* START *

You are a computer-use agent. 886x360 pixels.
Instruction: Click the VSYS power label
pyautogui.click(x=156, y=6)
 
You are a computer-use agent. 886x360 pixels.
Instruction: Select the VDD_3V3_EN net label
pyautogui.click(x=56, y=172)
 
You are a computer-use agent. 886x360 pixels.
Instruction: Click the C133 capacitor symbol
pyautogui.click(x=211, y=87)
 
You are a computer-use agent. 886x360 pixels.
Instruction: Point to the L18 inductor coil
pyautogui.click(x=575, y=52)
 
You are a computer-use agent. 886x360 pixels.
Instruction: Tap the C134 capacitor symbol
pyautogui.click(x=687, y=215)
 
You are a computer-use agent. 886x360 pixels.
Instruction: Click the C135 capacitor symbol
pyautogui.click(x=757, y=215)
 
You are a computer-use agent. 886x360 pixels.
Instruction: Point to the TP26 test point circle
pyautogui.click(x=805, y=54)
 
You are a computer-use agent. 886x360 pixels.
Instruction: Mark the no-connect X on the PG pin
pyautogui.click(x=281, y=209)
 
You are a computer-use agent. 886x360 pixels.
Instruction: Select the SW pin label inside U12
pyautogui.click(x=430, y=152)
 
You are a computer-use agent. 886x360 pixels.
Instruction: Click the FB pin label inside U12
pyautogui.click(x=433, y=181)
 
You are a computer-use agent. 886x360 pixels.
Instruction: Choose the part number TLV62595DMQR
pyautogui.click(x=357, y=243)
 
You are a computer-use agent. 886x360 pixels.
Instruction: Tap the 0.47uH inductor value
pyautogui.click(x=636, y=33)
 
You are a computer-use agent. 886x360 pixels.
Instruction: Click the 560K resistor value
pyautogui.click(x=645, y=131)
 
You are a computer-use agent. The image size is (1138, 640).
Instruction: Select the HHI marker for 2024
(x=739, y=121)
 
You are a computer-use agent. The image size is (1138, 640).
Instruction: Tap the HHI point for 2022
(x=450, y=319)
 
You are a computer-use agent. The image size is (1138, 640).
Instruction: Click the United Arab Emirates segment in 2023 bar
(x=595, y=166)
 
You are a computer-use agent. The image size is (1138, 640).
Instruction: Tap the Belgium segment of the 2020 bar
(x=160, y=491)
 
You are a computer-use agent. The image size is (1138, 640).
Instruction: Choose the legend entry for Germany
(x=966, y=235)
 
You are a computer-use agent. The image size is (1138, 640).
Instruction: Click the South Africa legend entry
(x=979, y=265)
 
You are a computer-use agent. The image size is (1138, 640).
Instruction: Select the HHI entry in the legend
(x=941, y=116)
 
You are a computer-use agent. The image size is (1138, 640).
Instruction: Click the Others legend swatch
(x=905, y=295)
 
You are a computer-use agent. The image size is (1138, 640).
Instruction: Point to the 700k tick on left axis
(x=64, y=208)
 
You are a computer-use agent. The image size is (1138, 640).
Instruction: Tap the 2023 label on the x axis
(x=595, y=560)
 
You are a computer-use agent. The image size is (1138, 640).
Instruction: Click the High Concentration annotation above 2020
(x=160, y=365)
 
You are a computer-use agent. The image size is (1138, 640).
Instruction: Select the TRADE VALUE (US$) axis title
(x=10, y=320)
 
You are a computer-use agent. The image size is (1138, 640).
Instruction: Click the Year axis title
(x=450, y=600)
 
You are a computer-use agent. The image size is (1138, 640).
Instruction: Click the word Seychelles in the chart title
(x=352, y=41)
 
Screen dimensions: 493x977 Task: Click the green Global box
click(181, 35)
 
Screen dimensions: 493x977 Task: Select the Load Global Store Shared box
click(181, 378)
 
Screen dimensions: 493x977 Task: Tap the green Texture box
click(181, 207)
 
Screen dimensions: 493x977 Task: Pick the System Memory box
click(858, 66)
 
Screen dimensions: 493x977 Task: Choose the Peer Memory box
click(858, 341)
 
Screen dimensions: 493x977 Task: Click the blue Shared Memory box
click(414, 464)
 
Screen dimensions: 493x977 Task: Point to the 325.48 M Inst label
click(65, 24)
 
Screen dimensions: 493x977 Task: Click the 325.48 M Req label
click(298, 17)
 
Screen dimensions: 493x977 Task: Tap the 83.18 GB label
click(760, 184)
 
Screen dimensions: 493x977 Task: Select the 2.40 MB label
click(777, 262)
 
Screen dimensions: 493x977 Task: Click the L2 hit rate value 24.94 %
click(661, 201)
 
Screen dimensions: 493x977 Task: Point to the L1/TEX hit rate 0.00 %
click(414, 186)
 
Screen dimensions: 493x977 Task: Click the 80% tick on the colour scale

* END *

YOUR INSTRUCTIONS: Copy out all of the rows above word for word, keeping every character and line break unchanged.

THE REPLY:
You are a computer-use agent. 886x360 pixels.
Instruction: Click the VSYS power label
pyautogui.click(x=156, y=6)
 
You are a computer-use agent. 886x360 pixels.
Instruction: Select the VDD_3V3_EN net label
pyautogui.click(x=56, y=172)
 
You are a computer-use agent. 886x360 pixels.
Instruction: Click the C133 capacitor symbol
pyautogui.click(x=211, y=87)
 
You are a computer-use agent. 886x360 pixels.
Instruction: Point to the L18 inductor coil
pyautogui.click(x=575, y=52)
 
You are a computer-use agent. 886x360 pixels.
Instruction: Tap the C134 capacitor symbol
pyautogui.click(x=687, y=215)
 
You are a computer-use agent. 886x360 pixels.
Instruction: Click the C135 capacitor symbol
pyautogui.click(x=757, y=215)
 
You are a computer-use agent. 886x360 pixels.
Instruction: Point to the TP26 test point circle
pyautogui.click(x=805, y=54)
 
You are a computer-use agent. 886x360 pixels.
Instruction: Mark the no-connect X on the PG pin
pyautogui.click(x=281, y=209)
 
You are a computer-use agent. 886x360 pixels.
Instruction: Select the SW pin label inside U12
pyautogui.click(x=430, y=152)
 
You are a computer-use agent. 886x360 pixels.
Instruction: Click the FB pin label inside U12
pyautogui.click(x=433, y=181)
 
You are a computer-use agent. 886x360 pixels.
Instruction: Choose the part number TLV62595DMQR
pyautogui.click(x=357, y=243)
 
You are a computer-use agent. 886x360 pixels.
Instruction: Tap the 0.47uH inductor value
pyautogui.click(x=636, y=33)
 
You are a computer-use agent. 886x360 pixels.
Instruction: Click the 560K resistor value
pyautogui.click(x=645, y=131)
 
You are a computer-use agent. The image size is (1138, 640).
Instruction: Select the HHI marker for 2024
(x=739, y=121)
 
You are a computer-use agent. The image size is (1138, 640).
Instruction: Tap the HHI point for 2022
(x=450, y=319)
 
You are a computer-use agent. The image size is (1138, 640).
Instruction: Click the United Arab Emirates segment in 2023 bar
(x=595, y=166)
 
You are a computer-use agent. The image size is (1138, 640).
Instruction: Tap the Belgium segment of the 2020 bar
(x=160, y=491)
 
You are a computer-use agent. The image size is (1138, 640).
Instruction: Choose the legend entry for Germany
(x=966, y=235)
 
You are a computer-use agent. The image size is (1138, 640).
Instruction: Click the South Africa legend entry
(x=979, y=265)
 
You are a computer-use agent. The image size is (1138, 640).
Instruction: Select the HHI entry in the legend
(x=941, y=116)
 
You are a computer-use agent. The image size is (1138, 640).
Instruction: Click the Others legend swatch
(x=905, y=295)
 
You are a computer-use agent. The image size is (1138, 640).
Instruction: Point to the 700k tick on left axis
(x=64, y=208)
 
You are a computer-use agent. The image size is (1138, 640).
Instruction: Tap the 2023 label on the x axis
(x=595, y=560)
 
You are a computer-use agent. The image size is (1138, 640).
Instruction: Click the High Concentration annotation above 2020
(x=160, y=365)
 
You are a computer-use agent. The image size is (1138, 640).
Instruction: Select the TRADE VALUE (US$) axis title
(x=10, y=320)
 
You are a computer-use agent. The image size is (1138, 640).
Instruction: Click the Year axis title
(x=450, y=600)
 
You are a computer-use agent. The image size is (1138, 640).
Instruction: Click the word Seychelles in the chart title
(x=352, y=41)
 
Screen dimensions: 493x977 Task: Click the green Global box
click(181, 35)
 
Screen dimensions: 493x977 Task: Select the Load Global Store Shared box
click(181, 378)
 
Screen dimensions: 493x977 Task: Tap the green Texture box
click(181, 207)
 
Screen dimensions: 493x977 Task: Pick the System Memory box
click(858, 66)
 
Screen dimensions: 493x977 Task: Choose the Peer Memory box
click(858, 341)
 
Screen dimensions: 493x977 Task: Click the blue Shared Memory box
click(414, 464)
 
Screen dimensions: 493x977 Task: Point to the 325.48 M Inst label
click(65, 24)
 
Screen dimensions: 493x977 Task: Click the 325.48 M Req label
click(298, 17)
 
Screen dimensions: 493x977 Task: Tap the 83.18 GB label
click(760, 184)
 
Screen dimensions: 493x977 Task: Select the 2.40 MB label
click(777, 262)
 
Screen dimensions: 493x977 Task: Click the L2 hit rate value 24.94 %
click(661, 201)
 
Screen dimensions: 493x977 Task: Point to the L1/TEX hit rate 0.00 %
click(414, 186)
 
Screen dimensions: 493x977 Task: Click the 80% tick on the colour scale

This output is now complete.